U.S. Establishes Jerusalem Embassy

PUBLISHED: 6:26 PM 28 Feb 2018
UPDATED: 6:27 PM 28 Feb 2018

Jerusalem Embassy Opening In May, Facing Objections

This is part of Trump's plan to make Jerusalem the capital of Israel.

The U.S. is opening its embassy in Israel in May.

It’s official. The U.S. State Department announced last week that it is on track to open the American embassy in Jerusalem in May. The current embassy in Tel Aviv will be relocated to Israel—a move that only strengthens President Donald Trump’s earlier declaration that the U.S. recognizes Jerusalem as the Israeli capital.

The declaration, as well as the embassy move, reverses decades of U.S. policy. The new policy infuriated the Arab world—even some that are American allies. Trump’s declaration flew in the face of Palestinians who have long battled over Jerusalem, wanting to secure the eastern region of the city as the Palestinian capital.

President Trump stands alone in his Jerusalem declaration.

Heather Nauert, a spokesperson for the State Department spoke on his behalf, saying that the U.S. is “excited about taking this historic step and looks forward with anticipation to the May embassy opening.”

Not unplanned, the opening day is on the same day (May 14) that Israel will be celebrating its 70th anniversary.

Over time, the Jerusalem embassy will be expanded. In May, it will be in a temporary location in the neighborhood of Arnona while the U.S. and Israel search for a permanent site. Nauert explains that this is a longer-term undertaking.

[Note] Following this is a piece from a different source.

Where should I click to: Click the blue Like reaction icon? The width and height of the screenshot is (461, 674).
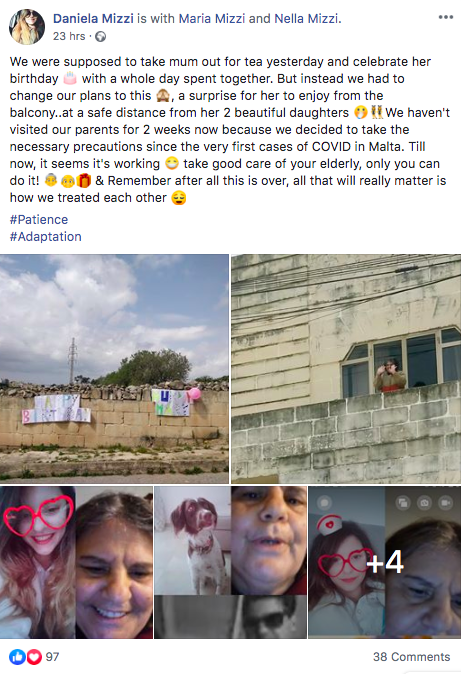(x=17, y=656)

The U.S. will name David Freeman as ambassador and in 2019, will construct a new annex to the embassy. The United States consulate office located in East Jerusalem will continue to serve Palestinians. Freeman will continue living in the official residence in Herzliya in Tel Aviv for the time being and will commute to the relocated Jerusalem embassy—mainly for security reasons at first.

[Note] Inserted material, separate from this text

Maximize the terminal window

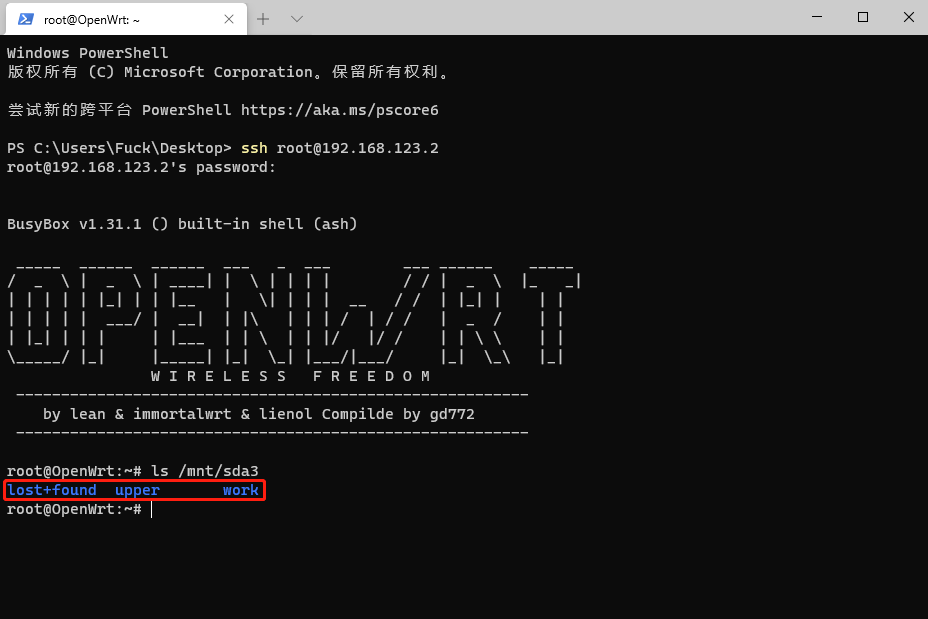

The U.S. wasn’t expected to even open the embassy until December 2019, so a May 2018 opening is earlier and strategic, as Vice President Mike Pence explained in his January address to the Israeli parliament.

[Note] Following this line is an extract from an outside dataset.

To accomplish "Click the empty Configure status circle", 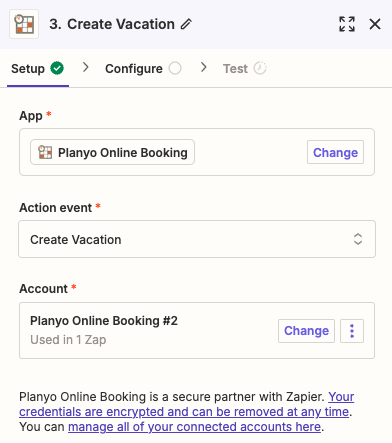I will 175,68.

Palestinians, still reeling from the recognition of Jerusalem as the official capital, couldn’t believe the news about the embassy. A spokesperson for Palestinian President Mahmoud Abbas said the embassy opening is completely unacceptable and still doesn’t give any further legitimacy to the Israeli capital.

Palestine has also declared that Trump’s actions have created a major obstacle to any peace efforts in the region.

Israeli Prime Minister Benjamin Netanyahu praised the embassy move, calling it a reason for a great national celebration. With Netanyahu scheduled for an early March White House visit, he and Trump are sure to discuss the embassy’s long-term plans.

Trump is no stranger to controversial decisions. He said that so many countries put pressure on him not to make the embassy move—some even begged him. Only Macron in France has stood by him thus far.

But in the end, Trump said he had to do it because it was the right thing to do and the right move after declaring Jerusalem as Israel’s capital in December 2017.

With the embassy announcement, skirmishes once again occurred on the Gaza Strip and the West Bank last week. Palestinian officials report that since Trump’s December announcement, at least 20 Palestinians in Gaza have been killed in protests. (Guess that’s Trump’s fault too!)

Interestingly, the Trump administration has had an offer from a private citizen to pay for part of the embassy. Republican mega-donor Sheldon Adelson has offered to kick in millions once the permanent site is set. He already donated $5 million to Trump’s 2016 presidential campaign and is ready to donate more. As a Las Vegas casino magnate, he is rolling in dough!

The Jewish Adelson is a staunch supporter of Israel and has amazingly agreed to pay the difference between what the government is able to pay and the true cost of the permanent embassy—an amount that could reach hundreds of millions of dollars. It remains unclear exactly how much of the cost Adelson might be willing to cover.

The plan is for most of the diplomatic staff in Israel to work out of one embassy location rather than being scattered across the city, and experts say that could easily cost $500 million dollars or more.

One legal scenario may mean that the government can solicit donations from many donors, not just Adelson. Historically, the government has not let private citizens pay for government buildings.

Will Trump depart from historical practice?

Adelson’s offer is certainly unconventional, and Trump has vocally complained about the government spending on buildings of this nature. Specifically, he has openly blasted the $1 billion price tag of the new U.S. embassy in London.

Time will only tell what actually happens.